(Passage):
Lessonator 3d frame layers

The other app that was a huge influence on me was ScreenFlow, the screencast editor. I love the simple way in which you can do light movie editing right inside the tool and create a final movie. Lessonator has a similar set of tools for light editing of movie and audio tracks. The idea is to be able to experiment while you put together your next masterpiece.

Anyone with a pulse and a Mac will also recognize the screen layout as similar to Sparrow and the classic Atebit Twitter Mac client. I love this UI and was a bit burned out on the standard Mac app toolbar with candy buttons. This UI is minimal, clear and familiar for a lot of people.

Also, I’ve finally settled on a app icon. It’s a medallion with a bird on a speaker. “What does it mean?”, I hear you ask. Nothing, except that I had made this illustration years ago and never found a project on which to use it. Yes, it’s kinda blue, but not as much as the Apple Mac app icons. I like it a lot.

(Data lines):

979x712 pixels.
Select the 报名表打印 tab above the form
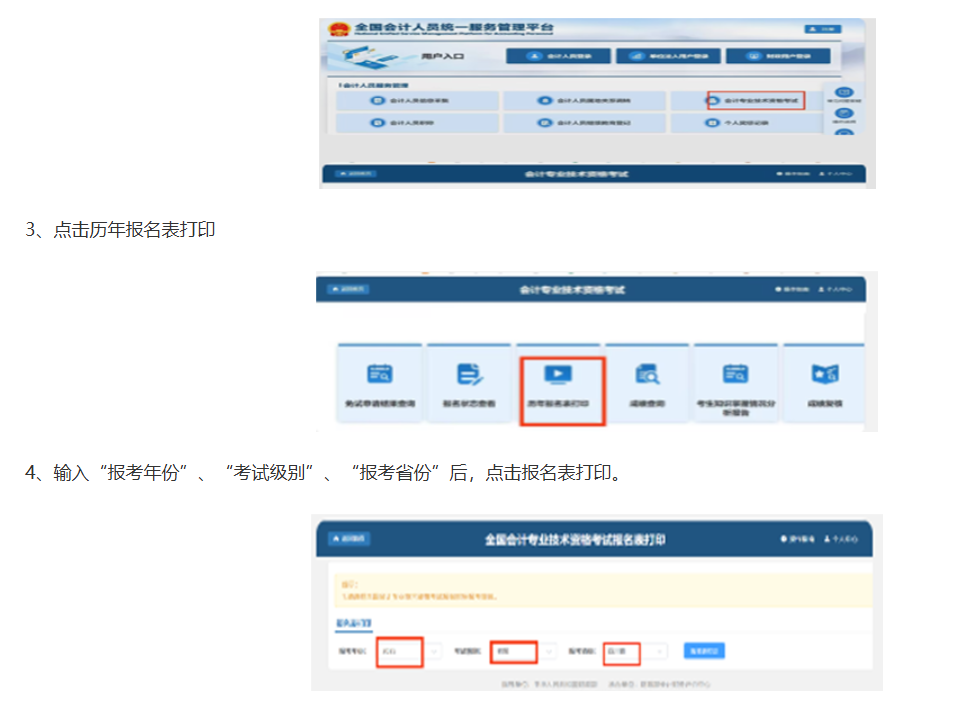[353, 622]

(Work to do):
a. In the Lessonator passage, switch "light" to "basic" and write out the section starting at "The other app" and ending at "your next masterpiece.".
b. In the Lessonator passage, what does the app icon depict?
c. Write the next part of the Lessonator passage, picking up after its final sentence.

(Exercise responses):
a.
The other app that was a huge influence on me was ScreenFlow, the screencast editor. I love the simple way in which you can do basic movie editing right inside the tool and create a final movie. Lessonator has a similar set of tools for basic editing of movie and audio tracks. The idea is to be able to experiment while you put together your next masterpiece.

b. A medallion with a bird on a speaker.

c.
Lessonator Icon

OK, back to programming. I’m still coding the notation feature and so far it looks good. More pictures coming soon.

Lessonator – Dev Update

I’m still working on the Lessonator software and hope to have a beta soon. I’m not a perfectionist – it’s just that I want to make sure everything works as expected. I’ve put a lot of stuff in and had to remove a few things that were either unnecessary or didn’t make sense.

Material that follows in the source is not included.